The Compact UniverseLike most series, the Compact Universe has no single origin. Some of it I can trace back to a list of Star Trek tropes I wanted to avoid in the wake of the Ron Moore version of Battlestar Galactica. No transporters. Don’t name every ship after an aircraft carrier or British warship. I thought of avoiding aliens that looked a lot like humans, then decided that would make a great plot point. I’ll get to it.

But then…

I had a character back when I played in another sandbox. He was a spoiled rich kid who got sent to the military academy to straighten him out. He was an experiment, one that fit into that shared universe. I couldn’t recycle the character directly, but with some judicious reworking of the story, tweaking of the name (including giving him a surname based on my stepson), and voila. New character. And in the critical moment from the original’s backstory where he’s caught and dragged off the Shared Universe’s Academy of Cool Stuff They Do™, he instead runs away to Tian, the shining center of humanity. Well, that’s the plan. A prank sends JT Austin to Amargosa, about as far from Earth (and Tian) as you can get. It’s not even an Earth world. It’s a Mars one.

That was another idea I got. Earth and Mars being at odds. Wait a minute, you say, that’s The Expanse. Yeah, I worried about that, too, when I saw Season 1. On the other hand, the Compact Universe is interstellar in scope. The Expanse spans the solar system (and maybe a little beyond, but it’s all new there.) So that was another piece that went into the puzzle.

Finally, there is Tian itself. Its system has been visited only a little so far, but the original notes on it could be said to have spawned the series. I imagined humans locating another solar system almost identical to ours, with an extra planet inside the orbit of Hermes, the analog to Mercury.
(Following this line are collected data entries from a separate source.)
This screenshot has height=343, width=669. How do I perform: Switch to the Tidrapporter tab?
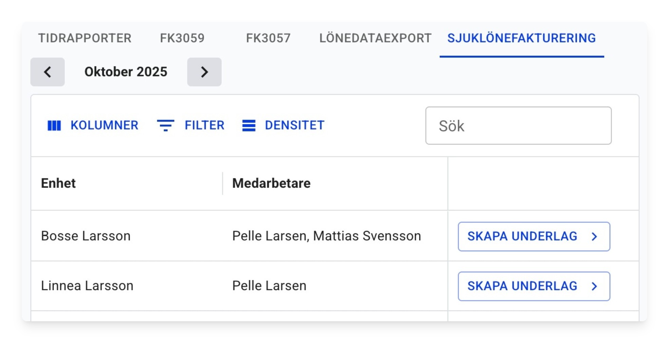click(85, 38)
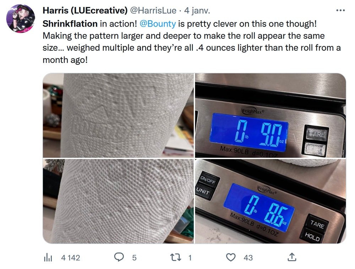Open Harris's profile avatar picture
355x269 pixels.
20,18
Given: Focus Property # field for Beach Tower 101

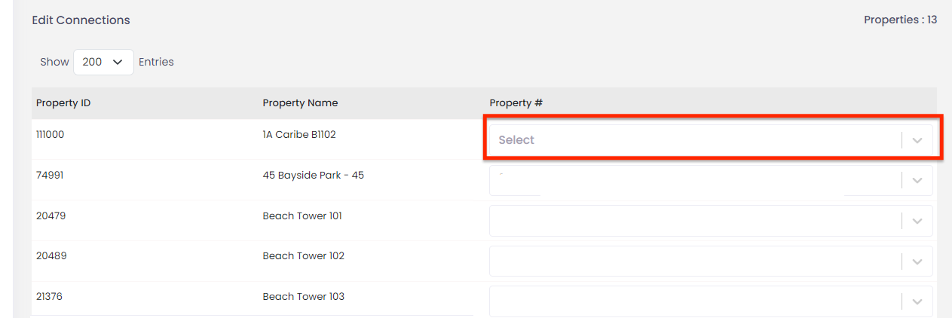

All but Tian are named for Greek versions of our own planets name with an Earth-like world where Ceres would be located. It and three other worlds are also Earth-like, and humanity swarms that system. JT’s father is a native of Demeter, the cold Ceres analog while Lucius Kray is a native of Ares, a habitable version of Mars. It even has a swampy Venus, appropriately named Aphrodite. The planet named for the goddess of love, however, has been in a near constant state of civil war for most of its history. Originally, I outlined a story of Davra as an adult having to go to there.

So the series comes from multiple sources, with more feeding into it all the time. I suspect that, once the Amargosa Trilogy is done, it will look nothing like I first envisioned. They never do.